Gözlerinden akan iki damla yaşı silerek kapıyı çekti ve çıktı .

Kapının kapandığı anda Annesi sirkinerek uyandı eşine döndü ;

- Mustafa ,Mustafa !!

Mustafa bey’in uykusu ağırdı zora olsa uyandı ;

- Ne oldu güzelim

- Mustafa kapı sesi duydum bir baksana

- Yapma ya güzelim yanlış duymuşsundur

- Hayır Mustafa duydum inan bana kapı kapandı

- Yanlış duymuşsundur güzelim ‘dedi

Mustafa bey ve uyumaya devam etti. Seçil hanım rahat edememişti, yataktan kalktı salona doğru yöneldi direk olarak Yusuf odasına yöneldi. Yusuf uykusu da ona benziyordu çok hafifti uyanırda uykusu kaçar diye korkuyordu , zaten geceleri geç saate kadar ders çalışıyordu , çok çalışkan bir çocuktu Yusuf o evin her zaman sorun çıkarmayan, akıllı, zeki ve okuldaki başarılarıyla gurur getiren bir çocuktu.
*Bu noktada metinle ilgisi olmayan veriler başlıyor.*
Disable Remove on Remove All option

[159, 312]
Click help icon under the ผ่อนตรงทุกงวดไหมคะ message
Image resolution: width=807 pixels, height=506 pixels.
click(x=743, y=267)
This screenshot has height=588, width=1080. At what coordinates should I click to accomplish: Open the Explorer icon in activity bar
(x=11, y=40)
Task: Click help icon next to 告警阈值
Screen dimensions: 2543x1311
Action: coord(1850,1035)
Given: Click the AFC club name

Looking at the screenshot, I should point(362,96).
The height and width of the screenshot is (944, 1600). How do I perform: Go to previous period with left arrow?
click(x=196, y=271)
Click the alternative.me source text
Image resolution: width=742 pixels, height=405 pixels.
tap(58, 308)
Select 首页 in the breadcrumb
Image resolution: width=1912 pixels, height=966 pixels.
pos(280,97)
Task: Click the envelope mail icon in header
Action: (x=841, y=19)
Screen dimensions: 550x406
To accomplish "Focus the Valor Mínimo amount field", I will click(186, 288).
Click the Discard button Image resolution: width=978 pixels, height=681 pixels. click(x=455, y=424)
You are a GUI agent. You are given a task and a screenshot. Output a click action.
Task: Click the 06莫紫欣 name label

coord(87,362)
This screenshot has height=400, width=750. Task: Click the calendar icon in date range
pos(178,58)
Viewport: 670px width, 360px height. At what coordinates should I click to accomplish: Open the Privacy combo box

O tüm arkadaşlarınn sevdiği bir arkadaş , tüm öğretmenlerinin sevdiği bir öğrenciydi.Seçil hanım tüm bunları düşünürken kapıyı hafifçe araladı içeriye doğru baktı, bakmasıyla odaya girmesi bir oldu Yusuf yerinde yoktu daha sabah ezanı bile okunmadan nereye giderdi bu çocuk, Seçil hanım heyecanla odasına doğru yöneldi ve ;

-Mustafa uyan Yusuf yok yerinde !!

Mustafa bey kafasını kaldırdı ve önce saate baktı nereye giderdi bu saatte bu çocuk doğruldu o önde Seçil hanım arkasında Yusuf’un odasına yöneldiler. Mustafa bey odaya girdi etrafa bakındı diğer taraftanda düşünüyordu belki koşuya falan çıkmıştır bu çocuk diye.Tüm bunları düşünürken çalışma masasının üzerinedeki mektubu gördü, mektuba yöneldi , mektubu açmaya çalışırken yüreği pırpır ediyordu, oysaki o çok soğuk kanlı bir insandı, hiç titremeyen elleri titriyordu, zorda olsa mektubu açtı, Seçil hanım şaşkın bakışlarla Mustafa beyi gözleriyle takip ediyordu. Mustafa bey mektubun son katını açtı ve sesli bir şekilde okumaya başladı ;


Sevgili Anneciğim ve Babacığım ,

Bu yaşıma kadar benim için yaptılarınızın yüceliğini hep tam yüreğimde hissettim. Elbetteki tüm Anneler ve Babalar çocukları için bir şeyler yapmak isterler ama sizler hep bambaşka oldunuz. Bizim için bazen ekmeğinizde,bazen suyunuzda bazense ömrünüzde günler eksiltip bizlerle paylaştınız. Gelecekle ilgili idealleriniz hep bizim isteklerimiz oldu, hayelleriniz bizim hayellerimiz oldu. Her zaman aşılamak isteğiniz sevgiyi,saygıyı,mutluğu ve hüznü paylaşabilmekti.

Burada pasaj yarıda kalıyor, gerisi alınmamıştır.